→ YOUR GOAL:
Nothing in the records may be altered. Repeat them in full.

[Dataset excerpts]
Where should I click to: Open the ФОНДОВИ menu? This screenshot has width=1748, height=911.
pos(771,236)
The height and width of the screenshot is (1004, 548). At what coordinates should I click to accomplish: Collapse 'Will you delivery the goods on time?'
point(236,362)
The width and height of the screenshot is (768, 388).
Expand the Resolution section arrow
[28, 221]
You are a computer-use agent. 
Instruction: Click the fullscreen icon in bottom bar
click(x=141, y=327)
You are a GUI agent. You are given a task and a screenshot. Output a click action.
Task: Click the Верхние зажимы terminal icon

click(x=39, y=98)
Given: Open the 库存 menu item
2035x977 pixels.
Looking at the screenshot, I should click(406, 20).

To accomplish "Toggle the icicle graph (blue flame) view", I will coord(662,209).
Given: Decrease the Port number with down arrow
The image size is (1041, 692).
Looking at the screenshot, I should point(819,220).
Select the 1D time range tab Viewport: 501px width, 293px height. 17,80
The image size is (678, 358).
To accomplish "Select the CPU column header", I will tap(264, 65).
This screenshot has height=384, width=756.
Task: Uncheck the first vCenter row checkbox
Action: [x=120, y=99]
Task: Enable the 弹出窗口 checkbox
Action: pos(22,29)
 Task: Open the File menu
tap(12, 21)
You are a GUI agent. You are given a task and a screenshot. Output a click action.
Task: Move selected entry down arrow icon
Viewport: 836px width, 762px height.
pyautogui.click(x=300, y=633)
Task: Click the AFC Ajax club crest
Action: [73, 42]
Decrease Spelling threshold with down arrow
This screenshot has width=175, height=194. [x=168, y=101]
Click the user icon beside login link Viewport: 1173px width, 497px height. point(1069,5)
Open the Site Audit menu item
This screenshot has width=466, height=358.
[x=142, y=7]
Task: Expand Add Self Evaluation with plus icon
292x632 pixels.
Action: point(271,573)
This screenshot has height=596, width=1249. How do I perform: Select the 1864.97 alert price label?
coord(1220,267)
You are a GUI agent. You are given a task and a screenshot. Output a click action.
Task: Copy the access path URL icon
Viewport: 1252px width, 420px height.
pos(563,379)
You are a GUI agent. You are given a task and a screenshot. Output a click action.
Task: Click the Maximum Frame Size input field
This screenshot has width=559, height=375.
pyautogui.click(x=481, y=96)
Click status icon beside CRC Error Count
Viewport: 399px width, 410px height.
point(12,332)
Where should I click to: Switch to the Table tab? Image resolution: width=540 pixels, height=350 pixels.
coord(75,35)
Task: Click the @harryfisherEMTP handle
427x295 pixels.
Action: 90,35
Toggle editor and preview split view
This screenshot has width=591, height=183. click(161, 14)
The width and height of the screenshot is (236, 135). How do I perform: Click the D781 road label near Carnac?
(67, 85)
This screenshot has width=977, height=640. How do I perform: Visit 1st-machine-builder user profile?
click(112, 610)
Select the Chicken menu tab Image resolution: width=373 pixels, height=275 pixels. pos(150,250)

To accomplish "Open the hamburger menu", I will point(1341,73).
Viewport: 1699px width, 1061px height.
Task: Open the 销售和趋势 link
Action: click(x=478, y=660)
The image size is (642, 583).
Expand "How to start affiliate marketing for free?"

→ WORKED SOLUTION:
Where should I click to: Open the ФОНДОВИ menu? This screenshot has width=1748, height=911.
pos(771,236)
The height and width of the screenshot is (1004, 548). At what coordinates should I click to accomplish: Collapse 'Will you delivery the goods on time?'
point(236,362)
The width and height of the screenshot is (768, 388).
Expand the Resolution section arrow
[28, 221]
You are a computer-use agent. 
Instruction: Click the fullscreen icon in bottom bar
click(x=141, y=327)
You are a GUI agent. You are given a task and a screenshot. Output a click action.
Task: Click the Верхние зажимы terminal icon

click(x=39, y=98)
Given: Open the 库存 menu item
2035x977 pixels.
Looking at the screenshot, I should click(406, 20).

To accomplish "Toggle the icicle graph (blue flame) view", I will coord(662,209).
Given: Decrease the Port number with down arrow
The image size is (1041, 692).
Looking at the screenshot, I should point(819,220).
Select the 1D time range tab Viewport: 501px width, 293px height. 17,80
The image size is (678, 358).
To accomplish "Select the CPU column header", I will tap(264, 65).
This screenshot has height=384, width=756.
Task: Uncheck the first vCenter row checkbox
Action: [x=120, y=99]
Task: Enable the 弹出窗口 checkbox
Action: pos(22,29)
 Task: Open the File menu
tap(12, 21)
You are a GUI agent. You are given a task and a screenshot. Output a click action.
Task: Move selected entry down arrow icon
Viewport: 836px width, 762px height.
pyautogui.click(x=300, y=633)
Task: Click the AFC Ajax club crest
Action: [73, 42]
Decrease Spelling threshold with down arrow
This screenshot has width=175, height=194. [x=168, y=101]
Click the user icon beside login link Viewport: 1173px width, 497px height. point(1069,5)
Open the Site Audit menu item
This screenshot has width=466, height=358.
[x=142, y=7]
Task: Expand Add Self Evaluation with plus icon
292x632 pixels.
Action: point(271,573)
This screenshot has height=596, width=1249. How do I perform: Select the 1864.97 alert price label?
coord(1220,267)
You are a GUI agent. You are given a task and a screenshot. Output a click action.
Task: Copy the access path URL icon
Viewport: 1252px width, 420px height.
pos(563,379)
You are a GUI agent. You are given a task and a screenshot. Output a click action.
Task: Click the Maximum Frame Size input field
This screenshot has width=559, height=375.
pyautogui.click(x=481, y=96)
Click status icon beside CRC Error Count
Viewport: 399px width, 410px height.
point(12,332)
Where should I click to: Switch to the Table tab? Image resolution: width=540 pixels, height=350 pixels.
coord(75,35)
Task: Click the @harryfisherEMTP handle
427x295 pixels.
Action: 90,35
Toggle editor and preview split view
This screenshot has width=591, height=183. click(161, 14)
The width and height of the screenshot is (236, 135). How do I perform: Click the D781 road label near Carnac?
(67, 85)
This screenshot has width=977, height=640. How do I perform: Visit 1st-machine-builder user profile?
click(112, 610)
Select the Chicken menu tab Image resolution: width=373 pixels, height=275 pixels. pos(150,250)

To accomplish "Open the hamburger menu", I will point(1341,73).
Viewport: 1699px width, 1061px height.
Task: Open the 销售和趋势 link
Action: click(x=478, y=660)
The image size is (642, 583).
Expand "How to start affiliate marketing for free?"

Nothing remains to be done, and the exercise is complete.